Singer-songwriter Sarah McLachlan builds a mystery in Starlight Theatre performance

07/04/2014 7:00 AM

07/05/2014 8:10 PM

Sarah McLachlan bungled the opening chords of her signature song at Starlight Theatre on Thursday. She gracefully laughed off the mistake and began a rendition of her 1997 hit “Building a Mystery” anew.

The miscue was one of the only moments of the concert that was less than pristine.

For more than two hours (not including a 20-minute intermission), McLachlan provided a gleaming survey of her career for an audience of more than 2,500.

“Fumbling Towards Ecstasy,” the Canadian singer-songwriter’s third album, made her a star in the United States in 1994. After organizing the Lilith Fair tours to showcase the work of underappreciated female musicians, McLachlan became a paragon of the international folk-rock community.

McLachlan blends new age sensitivity with sultry love songs, a unique sensibility she corroborated by revealing that a candle and bras were among her purchases during a shopping trip to the Country Club Plaza.

Whether she was sharing adages such as “every single one of us has a light within us” or making self-deprecating jokes about her tendency to write “broken-hearted love songs,” McLachlan’s engaging commentary provided insights into her creative process. She dedicated a song to her late father and another to her two daughters.

The motivational “In Your Shoes” and the elegantly Beatles-esque “Adia” were the most compelling selections in the pleasant opening set. The onset of darkness and a seeming boost in volume allowed McLachlan and her four-piece band to gain traction during the second set.

A tasteful arrangement of “Fumbling Towards Ecstasy”’s “Hold On” was superior to the original recording. A solo reading of “Angel” featuring McLachlan’s piano work was lovely while the audience sing-along on “Ice Cream” resembled a massive choir of altos and sopranos.

McLachlan suggested that her voice was ragged, but her powerful singing indicated otherwise. Her tricky yodel-like vocal maneuvers during an emotive version of “Sweet Surrender” were particularly impressive.

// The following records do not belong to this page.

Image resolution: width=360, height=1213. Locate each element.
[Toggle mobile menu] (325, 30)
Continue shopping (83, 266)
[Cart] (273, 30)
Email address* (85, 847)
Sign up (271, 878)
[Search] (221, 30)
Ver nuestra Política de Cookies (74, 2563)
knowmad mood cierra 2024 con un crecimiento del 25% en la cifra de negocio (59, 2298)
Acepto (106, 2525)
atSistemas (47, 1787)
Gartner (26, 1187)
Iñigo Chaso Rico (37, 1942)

McLachlan fielded written questions from the audience and invited two sets of contest winners to sit on the stage. In addition to sharing her affection for the Plaza, these interactions caused McLachlan to address topics ranging from her weakness for Starburst candy to her admiration of the young Pakistani activist Malala Yousafzai.

She also recalled consoling herself by listening to Genesis’ “The Lamb Lies Down on Broadway” album after being bullied as a teenager.

No one bullied McLachlan at Starlight Theatre. Instead, many members of the audience reacted to her presence with the ardor of zealots. Their shouts of devotion were entirely merited.